En 2010, 320 signalements ont ainsi été effectués. 232 ont été considérés comme des situations à risques : globalement, 34 cas étaient de la maltraitance, des enfants « victimes de violences physiques, d’abus sexuels, de violences psychologiques, de négligences lourdes ayant des conséquences graves sur leur développement physique et psychologique », et 198 présentaient un risque potentiel d’être maltraités.
Sur 20 700 familles avec enfant s) vivant dans le Territoire de Belfort, la proportion est tout de même importante. « Notre département présent un contexte social difficile pour un bon nombre de familles, constate encore Samia Jaber. Nous devons être capables de les toucher au plus vite ». Notamment par le biais de la prévention, réalisée par la Protection maternelle et infantile (PMI). C’est le cas : sur 1775 naissances en 2010 pour le Territoire de Belfort, 1721 bébés ont été vus lors d’une consultation de PMI.
À l’école aussi, médecins et infirmières sont présents, à travers des bilans physiques et psychologiques qui tendent à être systématisés en maternelle.

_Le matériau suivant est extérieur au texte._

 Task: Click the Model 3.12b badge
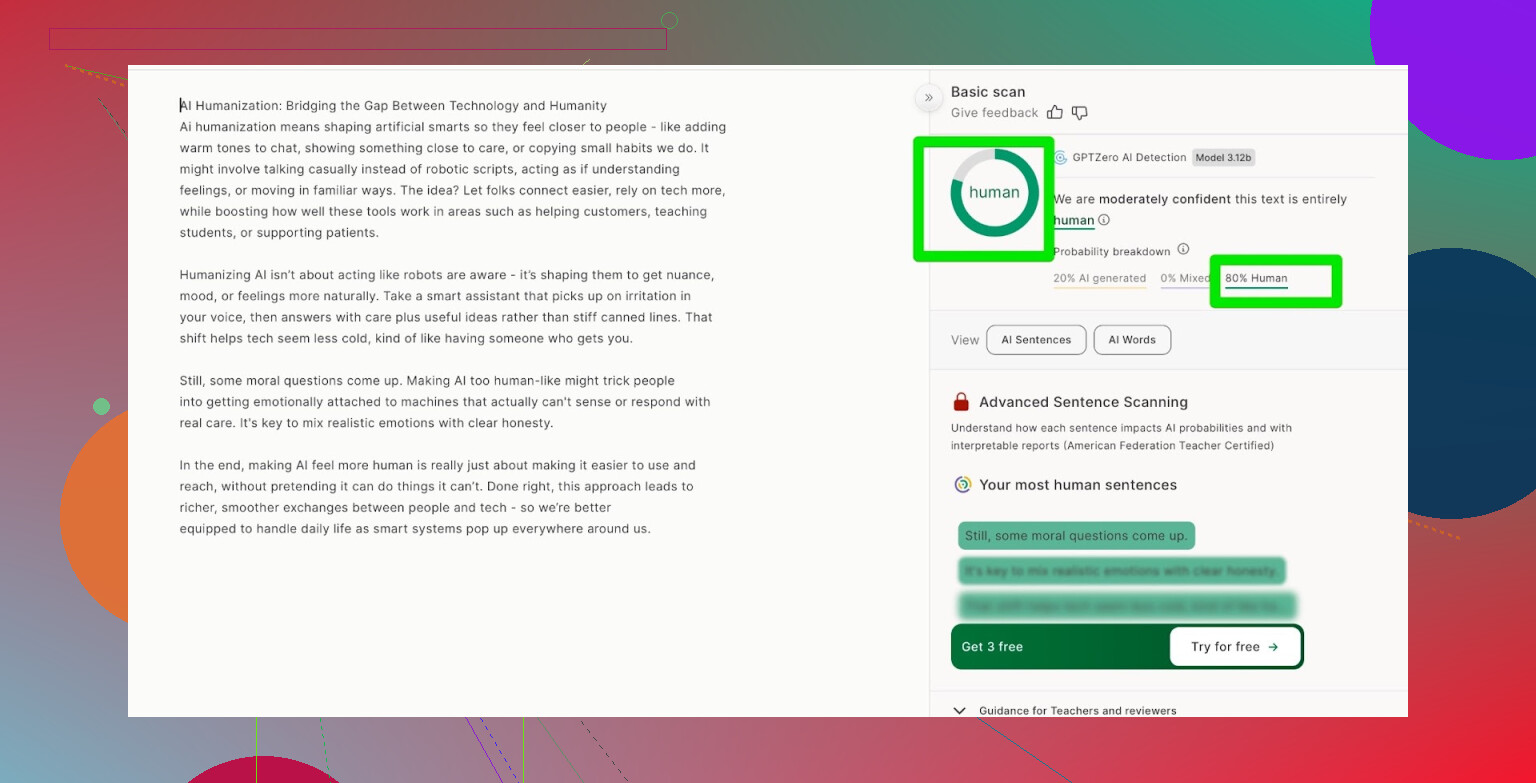[x=1223, y=158]
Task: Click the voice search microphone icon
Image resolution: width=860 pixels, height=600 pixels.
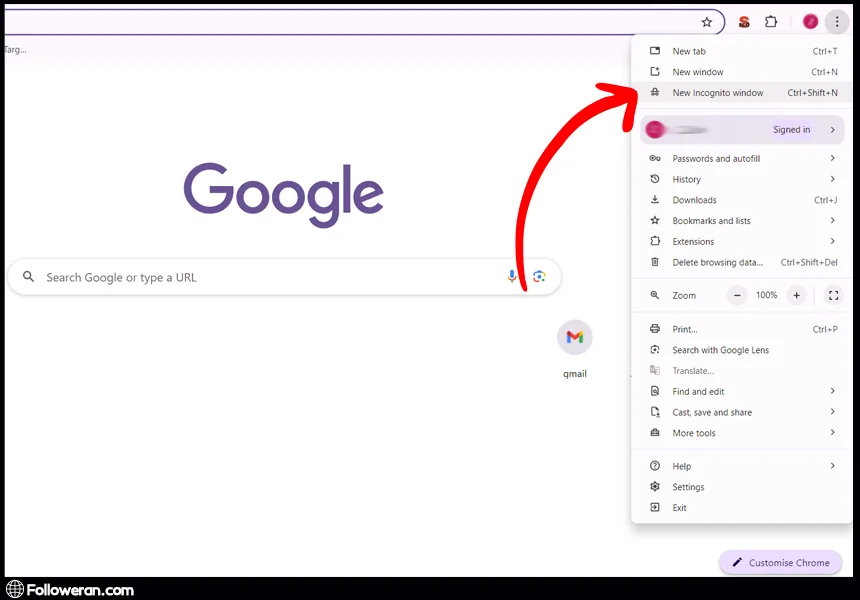Action: (513, 277)
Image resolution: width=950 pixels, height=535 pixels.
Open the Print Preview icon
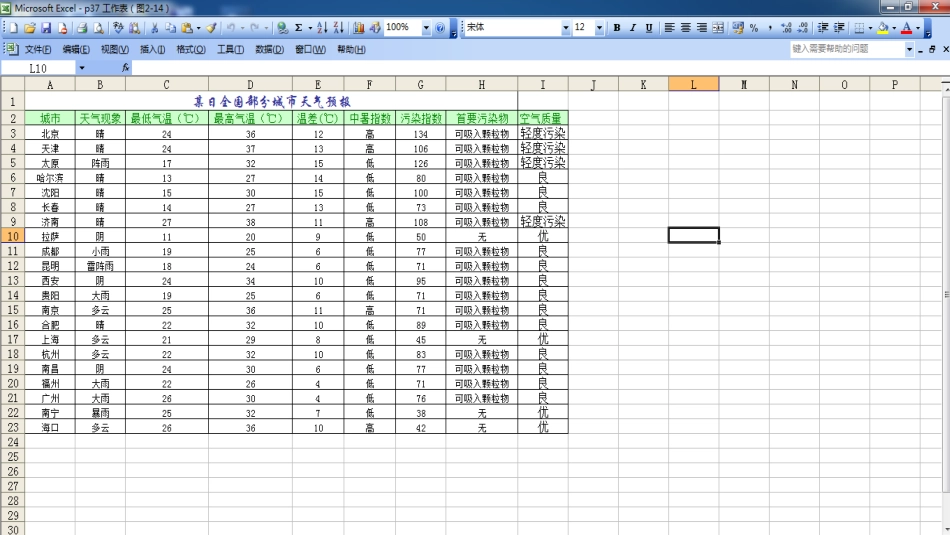coord(98,28)
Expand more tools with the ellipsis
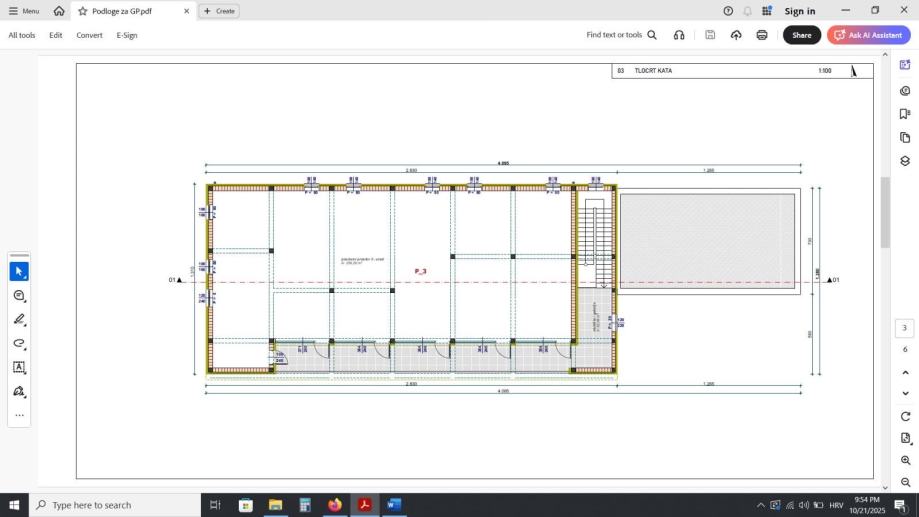919x517 pixels. [19, 415]
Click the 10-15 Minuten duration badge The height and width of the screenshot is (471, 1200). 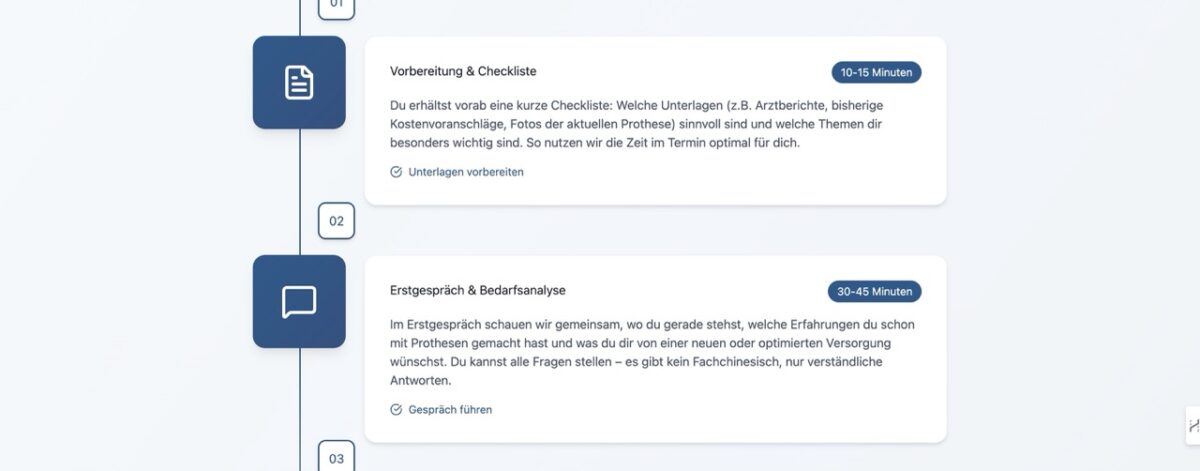[876, 73]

Enfin, le conseil général s’appuie sur des partenaires comme le CAMSP, Centre d’action médico-sociale précoce, créé à l’échelle de l’Aire urbaine.
Quand l’enfant fait néanmoins l’objet d’un placement, d’autres mesures sont mises en place : trois services accueillent des enfants en situation d’urgence au Foyer de l’enfance. Pour les 0-6 ans, un réseau de familles d’accueil est venu remplacer la pouponnière, pour 18 places. « Politiquement, nous privilégions désormais les familles d’accueil qui permettent aux enfants d’avoir une vraie vie de famille », indique Samia Jaber.
Pas de déficit de places
Brigitte Manuelle est assistante familiale à Courtelevant depuis douze ans. Elle a réalisé plusieurs formations, a « réfléchi durant toute une année » avant de prendre la décision d’accueillir à la maison, avec sa famille, des enfants 24 heures sur 24 et sept jours sur sept.

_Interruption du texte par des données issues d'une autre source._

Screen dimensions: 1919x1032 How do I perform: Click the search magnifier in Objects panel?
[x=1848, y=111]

« Tous les enfants que j’ai eus donnent beaucoup d’amour, explique-t-elle. Mais il faut apprendre à laisser la place aux parents, avoir du recul. Nous, on leur dit qu’on est là pour les aider, en attendant ».
Martine Richter, responsable du Foyer de l’enfance, l’a constaté : « Les enfants sont moins repliés sur eux-mêmes qu’en foyer, même bébés ». À partir de 6 ans, le foyer de la rue Dauphin, à Belfort, peut néanmoins accueillir jusqu’à douze enfants en collectif, par fratrie, au groupe Graffiti. De même que trois places sont réservées au centre maternel, qui héberge des jeunes femmes mineures ou majeures avec des enfants de moins de 3ans.
« Le département ne connaît pas de déficit de places », indique Samia Jaber. Ce qui permet, sans pression, de réfléchir à d’autres dispositifs, comme l’accueil, par les assistants familiaux, d’enfants en situation de handicap. N’ayant qu’un objectif, de toute façon : « Aider les familles à récupérer les enfants de la meilleure façon possible ».